In the two page order, Hinkle stated that the case had been tried in court and a written opinion set out the findings of the court of fact as well as the conclusions of law. The defendant moved to amend the judgement or alter the ruling. For the most part, Hinkle says the motion reargues the merits and the original opinion has analyzed the issues correctly. The order denies the motion to alter or amend the decision.
The ruling in November along with the order from this week are part of a legal fight involving the game of blackjack and other types of casino games that casinos operated by the Seminole tribe are offered. Games include designated player games at pari-mutuel facilities as well as horse racing facilities that are regulated by the state.
Hinkle sided with the tribe back in November by ruling that designated-player games at pari-mutuels are in violation of an agreement from 2010 that provided the tribe with exclusive rights to operate banked card games. This included the game of blackjack. In exchange, the state would be paid $1 billion.
The tribe had a five year agreement with the state involving banked card games which is part of a larger twenty year deal. This deal expired in 2015 which caused the tribe to file a lawsuit. The state then filed a separate claim to ask the judge to order the tribe to shut down the game of blackjack as well as other banked games that the Seminole tribe continued to offer.
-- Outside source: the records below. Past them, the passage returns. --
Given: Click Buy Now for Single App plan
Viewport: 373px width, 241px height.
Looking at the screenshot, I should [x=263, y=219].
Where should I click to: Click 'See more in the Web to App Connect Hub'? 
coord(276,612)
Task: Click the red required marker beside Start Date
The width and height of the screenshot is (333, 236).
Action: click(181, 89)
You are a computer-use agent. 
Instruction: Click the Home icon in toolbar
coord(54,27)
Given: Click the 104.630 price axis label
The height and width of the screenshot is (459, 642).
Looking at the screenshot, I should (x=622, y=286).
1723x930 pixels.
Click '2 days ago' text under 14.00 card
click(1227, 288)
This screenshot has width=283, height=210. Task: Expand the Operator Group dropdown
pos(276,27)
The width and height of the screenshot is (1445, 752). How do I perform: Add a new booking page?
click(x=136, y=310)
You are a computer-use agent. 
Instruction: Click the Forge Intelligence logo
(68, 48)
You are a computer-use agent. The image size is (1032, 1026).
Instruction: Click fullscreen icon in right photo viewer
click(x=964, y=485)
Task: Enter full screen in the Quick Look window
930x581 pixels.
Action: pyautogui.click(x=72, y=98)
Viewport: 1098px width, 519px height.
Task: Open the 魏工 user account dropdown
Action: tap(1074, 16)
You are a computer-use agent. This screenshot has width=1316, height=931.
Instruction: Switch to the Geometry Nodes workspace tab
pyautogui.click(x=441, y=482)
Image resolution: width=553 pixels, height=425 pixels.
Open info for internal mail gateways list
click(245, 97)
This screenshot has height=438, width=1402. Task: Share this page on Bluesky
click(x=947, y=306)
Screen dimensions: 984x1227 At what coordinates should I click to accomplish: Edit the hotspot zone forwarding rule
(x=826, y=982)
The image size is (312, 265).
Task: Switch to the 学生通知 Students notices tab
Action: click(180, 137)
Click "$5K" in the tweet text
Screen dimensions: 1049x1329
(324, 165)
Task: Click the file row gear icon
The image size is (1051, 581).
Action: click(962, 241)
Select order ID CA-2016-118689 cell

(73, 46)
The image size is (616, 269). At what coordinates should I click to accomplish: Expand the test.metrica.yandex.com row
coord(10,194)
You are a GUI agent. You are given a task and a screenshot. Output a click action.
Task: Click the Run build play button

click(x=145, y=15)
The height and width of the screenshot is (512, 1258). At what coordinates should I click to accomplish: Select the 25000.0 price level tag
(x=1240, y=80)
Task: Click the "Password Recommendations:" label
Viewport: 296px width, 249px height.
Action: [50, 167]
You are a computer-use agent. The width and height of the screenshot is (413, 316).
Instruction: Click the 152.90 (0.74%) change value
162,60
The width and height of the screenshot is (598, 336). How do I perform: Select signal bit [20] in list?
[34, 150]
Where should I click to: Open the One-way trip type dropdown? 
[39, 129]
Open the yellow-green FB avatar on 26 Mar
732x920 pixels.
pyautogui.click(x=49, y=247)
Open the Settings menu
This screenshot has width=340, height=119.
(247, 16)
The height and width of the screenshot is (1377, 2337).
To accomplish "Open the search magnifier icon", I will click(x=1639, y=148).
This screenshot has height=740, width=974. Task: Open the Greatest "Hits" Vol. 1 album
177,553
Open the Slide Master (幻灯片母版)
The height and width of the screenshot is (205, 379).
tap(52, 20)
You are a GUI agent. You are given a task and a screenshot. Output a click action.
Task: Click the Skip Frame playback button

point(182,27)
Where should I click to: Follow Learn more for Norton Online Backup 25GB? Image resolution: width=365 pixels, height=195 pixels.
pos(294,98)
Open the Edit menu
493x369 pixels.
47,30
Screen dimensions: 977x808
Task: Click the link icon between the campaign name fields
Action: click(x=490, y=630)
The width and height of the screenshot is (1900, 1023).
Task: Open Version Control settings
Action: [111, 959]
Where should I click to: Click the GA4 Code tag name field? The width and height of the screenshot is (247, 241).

Judge Hinkle was in agreement with the tribe, stating that the state-authorized designated games, also called player-banked games, were an exception to the give year agreement. The tribe are to be allowed to offer the banked games currently and will be able to for the remainder of the 20 year term contract, based on the ruling by Hinkle.
As the legal proceedings have taken place in the state, the administration for Scott along with the Seminole Tribe, have continued to try and revise a new compact. Efforts in the past have been shot down by legislators, though approved by the governor. On Tuesday, the Senate President Joe Negron stated that getting a compact ratified is a priority for him and this would require approval from legislators. The tribe has yet to provide any details of negotiations in regards to a new compact.
This issue has been ongoing for some time now. The tribe wants to continue to have the monopoly on the banked card games while other gambling facilities would like to offer some other type of gambling options on top of what is already offered. It seems that 2016 will end with the fight still ongoing and possibly a solution will be created once 2017 rolls around.